Is Harm Reduction Enabling?

In our field we talk frequently about applying harm reduction to our practices. There are a range of strategies that can be employed, from making sure people have safe storage of their alcohol, drugs and related works to provision of clean needles, pipes and screens; from education and focused conversations on change in use to safe injection sites; from managed alcohol programs to workshops. Even though many of us employ harm reduction strategies in our everyday life (wearing a seat belt while in a car, using a crosswalk to get across the street, wearing a helmet when on a bicycle) the thought of employing harm reduction strategies to people who use substances is still often seen as taboo. Erroneously people think it is enabling, an attempt to legalize substances, or even encourages use.

When wrongly applied, maybe some of these sentiments creep into harm reduction practices when they should not. I would argue that some of the critiques of harm reduction can be valid when harm reduction is misinterpreted and applied incorrectly. For example, I have seen practices that may be better described as harm maintenance rather than harm reduction, and I have witnessed conversations between helping professionals and people who use substances as enabling. But thinking that these shortcomings are widespread is not true. There is no point giving up on harm reduction just because it is sometimes practiced wrong. Let’s face it – many people in our industry are asked to practice harm reduction with the people they support without having ever been trained on harm reduction.

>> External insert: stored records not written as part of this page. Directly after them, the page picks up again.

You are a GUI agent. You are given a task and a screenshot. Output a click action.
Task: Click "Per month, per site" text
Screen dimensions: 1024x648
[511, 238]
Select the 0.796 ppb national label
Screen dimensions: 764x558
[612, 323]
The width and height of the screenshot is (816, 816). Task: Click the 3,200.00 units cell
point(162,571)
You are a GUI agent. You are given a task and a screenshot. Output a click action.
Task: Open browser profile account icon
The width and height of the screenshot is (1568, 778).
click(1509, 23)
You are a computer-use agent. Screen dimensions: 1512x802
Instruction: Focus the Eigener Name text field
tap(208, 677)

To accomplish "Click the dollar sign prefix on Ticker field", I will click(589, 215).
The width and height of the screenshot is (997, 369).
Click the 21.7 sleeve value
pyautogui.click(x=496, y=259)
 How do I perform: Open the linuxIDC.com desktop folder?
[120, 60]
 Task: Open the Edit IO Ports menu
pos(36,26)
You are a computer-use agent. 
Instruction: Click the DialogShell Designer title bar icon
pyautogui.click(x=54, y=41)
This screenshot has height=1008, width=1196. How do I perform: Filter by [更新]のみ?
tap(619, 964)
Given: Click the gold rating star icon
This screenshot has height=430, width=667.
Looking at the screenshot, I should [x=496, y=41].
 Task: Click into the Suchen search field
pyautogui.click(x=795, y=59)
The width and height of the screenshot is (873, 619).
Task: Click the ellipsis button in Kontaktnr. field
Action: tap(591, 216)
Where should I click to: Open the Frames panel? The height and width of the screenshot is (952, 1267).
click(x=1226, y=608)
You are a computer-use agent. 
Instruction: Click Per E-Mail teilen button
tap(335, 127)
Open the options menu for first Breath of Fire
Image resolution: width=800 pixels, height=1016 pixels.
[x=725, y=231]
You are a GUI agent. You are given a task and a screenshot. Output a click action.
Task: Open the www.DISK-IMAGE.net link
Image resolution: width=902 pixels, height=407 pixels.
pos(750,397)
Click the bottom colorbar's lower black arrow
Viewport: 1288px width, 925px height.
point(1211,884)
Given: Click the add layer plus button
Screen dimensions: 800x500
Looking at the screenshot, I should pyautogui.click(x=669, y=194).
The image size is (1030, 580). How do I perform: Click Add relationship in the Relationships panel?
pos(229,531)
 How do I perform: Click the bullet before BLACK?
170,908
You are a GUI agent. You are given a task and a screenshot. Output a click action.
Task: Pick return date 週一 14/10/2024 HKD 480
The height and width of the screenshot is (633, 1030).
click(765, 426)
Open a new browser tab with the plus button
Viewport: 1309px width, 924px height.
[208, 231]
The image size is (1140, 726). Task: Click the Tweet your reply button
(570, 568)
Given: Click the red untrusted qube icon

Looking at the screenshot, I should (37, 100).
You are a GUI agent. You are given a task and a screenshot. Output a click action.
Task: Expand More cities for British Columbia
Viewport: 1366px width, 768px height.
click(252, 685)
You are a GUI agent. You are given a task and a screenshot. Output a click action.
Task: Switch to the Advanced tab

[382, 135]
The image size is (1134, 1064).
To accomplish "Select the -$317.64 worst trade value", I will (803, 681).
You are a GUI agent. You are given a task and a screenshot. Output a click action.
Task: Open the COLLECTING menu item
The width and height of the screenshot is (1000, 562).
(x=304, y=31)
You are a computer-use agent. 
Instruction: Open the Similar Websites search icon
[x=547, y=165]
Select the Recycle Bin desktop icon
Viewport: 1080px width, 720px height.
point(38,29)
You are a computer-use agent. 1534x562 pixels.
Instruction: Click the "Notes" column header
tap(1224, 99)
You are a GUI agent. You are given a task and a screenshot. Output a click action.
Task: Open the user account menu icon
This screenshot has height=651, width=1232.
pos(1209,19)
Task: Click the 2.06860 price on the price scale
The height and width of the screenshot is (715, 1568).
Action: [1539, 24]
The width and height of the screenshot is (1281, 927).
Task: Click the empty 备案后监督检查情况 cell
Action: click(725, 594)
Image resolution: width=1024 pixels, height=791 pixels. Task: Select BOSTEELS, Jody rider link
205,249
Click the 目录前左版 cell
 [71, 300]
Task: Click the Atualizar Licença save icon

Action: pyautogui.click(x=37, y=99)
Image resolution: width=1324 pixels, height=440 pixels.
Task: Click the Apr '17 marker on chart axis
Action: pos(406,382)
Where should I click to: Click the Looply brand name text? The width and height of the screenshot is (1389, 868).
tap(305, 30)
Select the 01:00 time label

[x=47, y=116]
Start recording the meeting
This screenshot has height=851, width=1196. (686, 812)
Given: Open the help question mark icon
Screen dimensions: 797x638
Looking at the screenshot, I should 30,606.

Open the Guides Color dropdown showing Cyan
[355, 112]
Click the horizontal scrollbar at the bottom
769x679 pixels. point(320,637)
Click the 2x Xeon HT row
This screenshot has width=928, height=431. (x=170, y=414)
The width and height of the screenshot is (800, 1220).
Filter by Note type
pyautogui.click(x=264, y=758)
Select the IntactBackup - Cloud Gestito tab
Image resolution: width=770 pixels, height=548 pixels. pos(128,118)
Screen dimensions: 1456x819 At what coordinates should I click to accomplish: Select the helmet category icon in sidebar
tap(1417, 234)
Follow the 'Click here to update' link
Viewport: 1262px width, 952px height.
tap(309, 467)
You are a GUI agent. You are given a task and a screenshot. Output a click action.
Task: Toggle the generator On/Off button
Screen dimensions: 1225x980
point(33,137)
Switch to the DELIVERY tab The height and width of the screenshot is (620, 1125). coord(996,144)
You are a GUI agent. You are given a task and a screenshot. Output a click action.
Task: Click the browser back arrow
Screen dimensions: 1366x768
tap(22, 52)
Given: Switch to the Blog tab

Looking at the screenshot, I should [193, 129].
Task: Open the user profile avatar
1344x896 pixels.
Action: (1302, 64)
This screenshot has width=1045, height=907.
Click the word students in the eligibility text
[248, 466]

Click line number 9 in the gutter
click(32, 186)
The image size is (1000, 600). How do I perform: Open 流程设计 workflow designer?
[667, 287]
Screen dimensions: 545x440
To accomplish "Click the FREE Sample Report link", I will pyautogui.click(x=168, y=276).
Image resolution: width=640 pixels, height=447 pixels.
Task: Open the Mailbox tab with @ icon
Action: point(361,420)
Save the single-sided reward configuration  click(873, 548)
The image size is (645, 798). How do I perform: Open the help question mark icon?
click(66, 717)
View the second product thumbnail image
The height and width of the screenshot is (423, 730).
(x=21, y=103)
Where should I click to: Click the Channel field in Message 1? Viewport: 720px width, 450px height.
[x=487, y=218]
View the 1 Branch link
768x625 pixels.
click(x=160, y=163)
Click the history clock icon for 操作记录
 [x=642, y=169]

I like the way that the Centre for Addiction and Mental Health responds to suggestions that harm reduction is enabling:

…by respecting these choices and being available to deal with their consequences, the therapist intentionally strengthens the therapeutic alliance. Rather than seeing this as enabling the client to keep harming himself, the therapist understands that he or she cannot realistically prevent a client from making particular choices at the given moment. But by keeping the door open and helping to ameliorate adverse consequences when they occur, the clinician can strengthen the motivation of the client to behave in a less harmful way, and facilitate their engagement in further treatment when the client is ready to move closer to a less harmful pattern of use or abstinence.

In very practical ways, harm reduction is about truly meeting people where they are at, with radical acceptance of the choices they are making in their own life. Good rapport in present reality leads to opportunity for reduction in harm in the future. For every organization that claims to be person-centered, non-judgmental and trauma-informed, practicing harm reduction is an extension of all three of those sentiments.

Harm reduction is a very pragmatic approach to working with people who use substances. I have heard it described as, “It ain’t what’s pretty; it’s what works.” The truth is, substance use in various forms, is part of written and oral history for many cultures. While the drugs may be ever changing and new, drug use is not. We need a range of approaches to respond to drug and alcohol use – especially problematic use – rather than a one-size-fits-all approach. Harm reduction should always be one of the options for people that experience homelessness given the higher propensity of people who are homeless that use alcohol or other drugs. In so doing, we are being responsive to real, in the moment needs. That type of engagement is practically required of us, not an exercise in enabling.

While cessation and abstinence are a choice for some, I reject the notion that we will ever have a drug-free society. I love pulling data from the SAMHSA Behavioral Health Barometer when working with American communities. It clearly demonstrates time and again that slightly less than 10% of the population of any given State has problematic alcohol use and under 5% have problematic use of other drugs – and in both instances, the majority of people in the community receive no treatment or counselling for their problematic use. Closer to home, the Policy Lab at UCLA has analyzed tens of thousands of VI-SPDAT records and found that 51% of the unsheltered homeless population state drugs or alcohol were one of the reasons they lost their housing, and 50% believe their drug or alcohol use limits their ability to be housed. Rather than thinking a treatment or enforcement approach is going to help all of these individuals achieve sobriety, it seems practical to me that harm reduction is the vehicle by which more people will find access to housing and learn to stay housed while also using substances.